In things like Infantry Basic Officer Leader Course, which is the initial basic training for officers going into the infantry, there are gender-neutral standards that you have to meet: You have to run five miles in 40 minutes, you have to do a 12-mile ruck. All of those standards have remained the same. Pete Hegseth is specifically referring to the Army Combat Physical Fitness test, and to a certain extent I agree, it should be gender-neutral for combat arms. But I think there's nuance in determining what exactly combat arms entails physically.
Secretary Hegseth has a lot to say about women, and sometimes he says it directly and sometimes he alludes to it. What he often does is he talks about lethality as something that is critically important for the military. He says the Army in particular needs more of it, but he never really defines what he means by lethality. What is the definition as you understand it?
There's a component of lethality that is physical fitness and it should not be discounted. But lethality extends far beyond that, right? It's tactical skills, it's decision-making, it's leadership, it's grit, it's the ability to build trust and instill purpose and a group of people. It's how quick a fire team in my platoon can react to contact. How well my SAW [Squad Automatic Weapon] gunner can shoot, how quickly I can employ and integrate combat assets, how fast I can maneuver a squad. All of those things take physical fitness, but they certainly take more than just physical fitness. There's more to lethality than just how fast you can run and how many pushups you can do.
To an average civilian like myself, I hear lethality and I think of the dictionary definition, the ability to kill. Does this definition of lethality involve the ability, physically and emotionally and psychologically, to kill another person?
Absolutely.
And so when Secretary Hegseth casts doubt on the ability of women to be as lethal as men, do you think there's some stuff baked in there that maybe gets to his idea of what women are willing and able to do?
Yes, possibly.
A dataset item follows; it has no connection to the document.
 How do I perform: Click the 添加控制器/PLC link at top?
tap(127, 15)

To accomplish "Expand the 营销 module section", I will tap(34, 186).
I think the [secretary's] message is pretty clear. According to him, the women in combat arms achieved success because the standards were lowered for them. We were never accommodated and the standards were never lowered.
What's your response, then, to hearing the Secretary of Defense say women don't belong in combat?
It makes me irate, to be honest. Like, it's just a complete discounting of all of the accomplishments of the women that came before us.
Do you think that if Secretary Hegseth could take a look at what you did in Ranger School, and he could hear from you that there were no second chances, there were no excuses, there was no babying, the men didn't treat you nicer just because you were a woman, do you think he'd change his mind about women serving in combat?
I'd like to think he would, but I've met plenty of people whose minds couldn't be changed by reality. I'd love it if he went to Ranger School. He has a lot of opinions about Ranger School for someone who does not have his Ranger tab.
What is a Ranger tab, for civilians?
A Ranger tab is what you receive upon graduating Ranger School, which means you have passed all three phases and you are now Ranger-qualified in the military.
You have that. And the Secretary of Defense doesn't.